I’m not entirely sure who is likely to read this blog, it could be a relatively wide range of people.  I’ve written it to try and be helpful, let me know in the comments or via info@paulrawlinson.co.uk if it’s made you think about taking some action.  If there is something you don’t understand or I have missed out then also get in touch and I’ll try to answer your question or be a little clearer.

If you are on-board with the idea of doing this but aren’t sure about how to get it done or would like a little help then again get in touch, I’ll see if I can offer some advice or put you in touch with someone that might be able to help.

If you’re someone that helps small businesses with putting this process in place then I’d be keen to hear from you too.

The next post following on in this series is ‘How to engineer a cafe menu‘.

6 Comments Add yours

  1. Tina Silver says:

    Very interesting reading.

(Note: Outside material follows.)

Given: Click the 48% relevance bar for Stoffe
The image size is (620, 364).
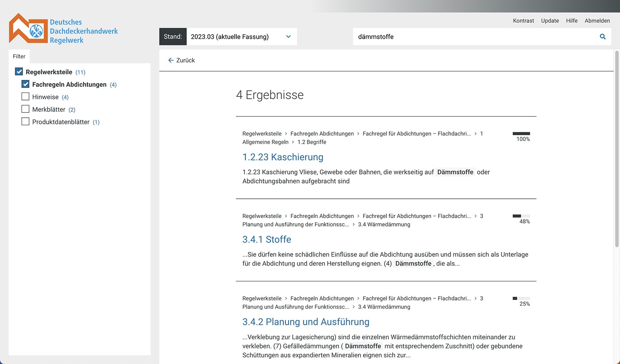Looking at the screenshot, I should click(x=521, y=216).
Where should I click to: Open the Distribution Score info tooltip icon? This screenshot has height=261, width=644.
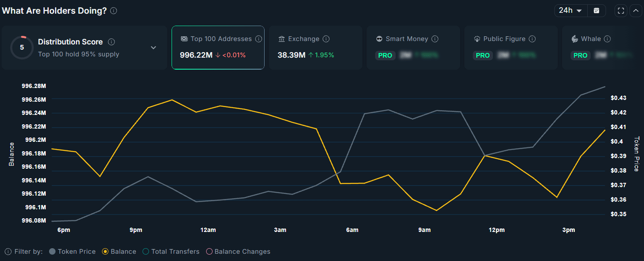(111, 42)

I like the fact you haven’t sugar coated the work involved, but also highlight the upside.
    What formulas do you use for calculating wages and overheads?

    1. Paul says:

      Hi Tina,

      Thanks for reading.

      With the cafe already open we don’t need to do any calculations around overheads – we just need to record them (and then try to decrease them without impacting the guest experience).

      Wages are a different issue altogether! That refers to your overall model and the type of business you are running. In my business we’re aiming for Cost of Sales (COS) to be 20% of turnover and then to keep wages at 43% of turnover. That is a result of our model (we make most things from scratch so have more chef wages) and I’m carrying some extra cost because there are certain other choices I’ve made about how I’d like things to run. Clearly there are plenty of different ways to switch these numbers around depending on your product mix and your personal outlook on how you’d like to do things.

      Most cafe/coffee shop industry advice suggests 10% of turnover as a maximum for rent and 5% for rates. If you are at the top end of all those figures you’ve already spent 78% of turnover, so overheads and profit are going to come out of the remaining 22%.

      Is this an area you’re looking at within your business?